EXERCISE >>
When you write out the entries, keep every line exactly as it appears.

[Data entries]
━━━━━━

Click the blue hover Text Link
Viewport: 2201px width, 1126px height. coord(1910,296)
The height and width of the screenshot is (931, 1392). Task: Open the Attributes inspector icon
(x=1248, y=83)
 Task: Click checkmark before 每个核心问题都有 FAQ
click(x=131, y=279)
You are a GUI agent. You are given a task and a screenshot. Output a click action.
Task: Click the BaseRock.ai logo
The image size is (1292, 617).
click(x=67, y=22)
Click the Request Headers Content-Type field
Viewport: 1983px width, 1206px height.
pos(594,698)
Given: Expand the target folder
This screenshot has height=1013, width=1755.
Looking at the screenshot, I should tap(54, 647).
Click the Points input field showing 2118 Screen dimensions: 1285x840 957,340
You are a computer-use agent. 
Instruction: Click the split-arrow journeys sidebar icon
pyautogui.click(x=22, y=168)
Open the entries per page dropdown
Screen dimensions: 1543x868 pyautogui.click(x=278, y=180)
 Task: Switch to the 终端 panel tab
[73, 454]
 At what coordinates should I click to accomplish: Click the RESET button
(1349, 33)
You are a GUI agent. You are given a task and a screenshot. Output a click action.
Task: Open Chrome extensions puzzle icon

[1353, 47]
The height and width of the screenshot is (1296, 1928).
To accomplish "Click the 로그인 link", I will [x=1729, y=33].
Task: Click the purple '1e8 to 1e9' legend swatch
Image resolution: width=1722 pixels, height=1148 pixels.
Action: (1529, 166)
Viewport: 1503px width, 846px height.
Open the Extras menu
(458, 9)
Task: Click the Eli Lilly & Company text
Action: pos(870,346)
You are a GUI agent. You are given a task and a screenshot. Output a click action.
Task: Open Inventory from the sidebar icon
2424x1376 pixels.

━━━━━━

ANSWER SECTION >>
Click the blue hover Text Link
Viewport: 2201px width, 1126px height. coord(1910,296)
The height and width of the screenshot is (931, 1392). Task: Open the Attributes inspector icon
(x=1248, y=83)
 Task: Click checkmark before 每个核心问题都有 FAQ
click(x=131, y=279)
You are a GUI agent. You are given a task and a screenshot. Output a click action.
Task: Click the BaseRock.ai logo
The image size is (1292, 617).
click(x=67, y=22)
Click the Request Headers Content-Type field
Viewport: 1983px width, 1206px height.
pos(594,698)
Given: Expand the target folder
This screenshot has height=1013, width=1755.
Looking at the screenshot, I should tap(54, 647).
Click the Points input field showing 2118 Screen dimensions: 1285x840 957,340
You are a computer-use agent. 
Instruction: Click the split-arrow journeys sidebar icon
pyautogui.click(x=22, y=168)
Open the entries per page dropdown
Screen dimensions: 1543x868 pyautogui.click(x=278, y=180)
 Task: Switch to the 终端 panel tab
[73, 454]
 At what coordinates should I click to accomplish: Click the RESET button
(1349, 33)
You are a GUI agent. You are given a task and a screenshot. Output a click action.
Task: Open Chrome extensions puzzle icon

[1353, 47]
The height and width of the screenshot is (1296, 1928).
To accomplish "Click the 로그인 link", I will [x=1729, y=33].
Task: Click the purple '1e8 to 1e9' legend swatch
Image resolution: width=1722 pixels, height=1148 pixels.
Action: (1529, 166)
Viewport: 1503px width, 846px height.
Open the Extras menu
(458, 9)
Task: Click the Eli Lilly & Company text
Action: pos(870,346)
You are a GUI agent. You are given a task and a screenshot. Output a click action.
Task: Open Inventory from the sidebar icon
2424x1376 pixels.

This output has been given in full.